**TASK DETAILS:** What is needed is an exact copy of the lines in the listing below, from the one with "Image resolution: width=675" up to and including the one with "How do I perform: Open", with no other lines.

**DATA FOR THIS EXERCISE:**
------------------------------

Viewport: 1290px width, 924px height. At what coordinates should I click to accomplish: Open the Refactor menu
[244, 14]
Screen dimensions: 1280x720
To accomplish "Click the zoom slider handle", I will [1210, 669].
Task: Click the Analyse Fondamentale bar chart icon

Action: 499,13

------------------------------

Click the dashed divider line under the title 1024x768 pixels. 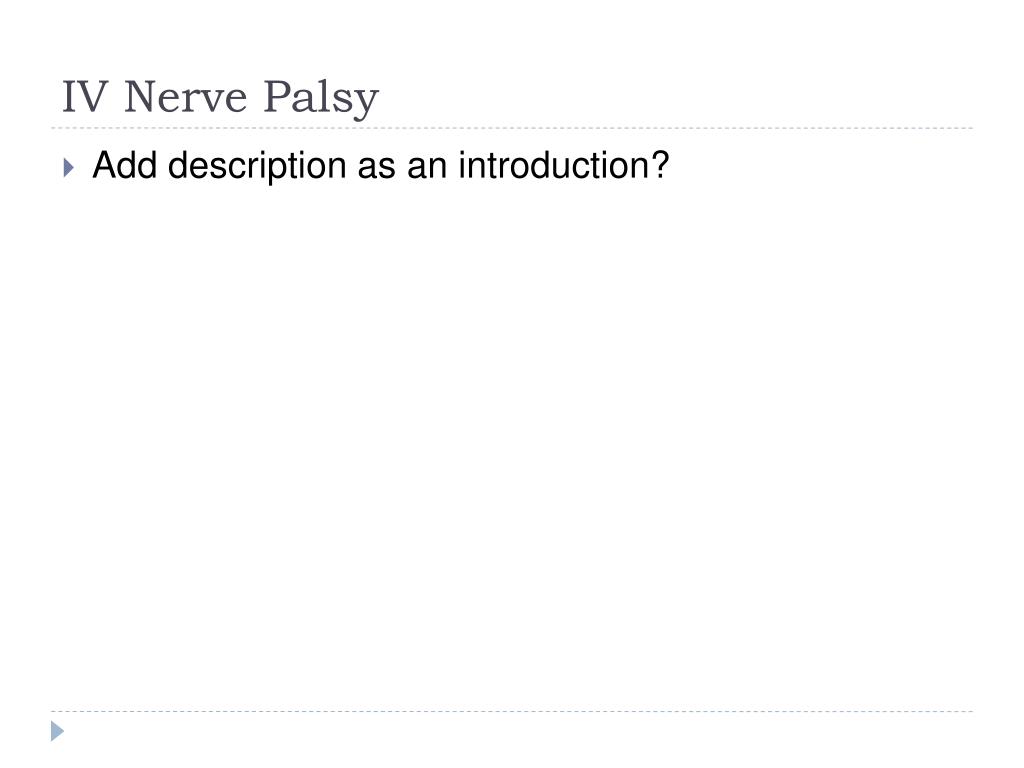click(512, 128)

------------------------------

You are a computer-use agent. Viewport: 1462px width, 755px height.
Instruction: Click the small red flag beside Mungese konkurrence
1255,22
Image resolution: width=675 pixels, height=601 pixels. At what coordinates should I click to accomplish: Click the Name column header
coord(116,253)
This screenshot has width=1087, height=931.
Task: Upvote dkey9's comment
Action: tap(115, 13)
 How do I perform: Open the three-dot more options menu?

------------------------------

**YOUR SOLUTION:**
Image resolution: width=675 pixels, height=601 pixels. At what coordinates should I click to accomplish: Click the Name column header
coord(116,253)
This screenshot has width=1087, height=931.
Task: Upvote dkey9's comment
Action: tap(115, 13)
 How do I perform: Open the three-dot more options menu?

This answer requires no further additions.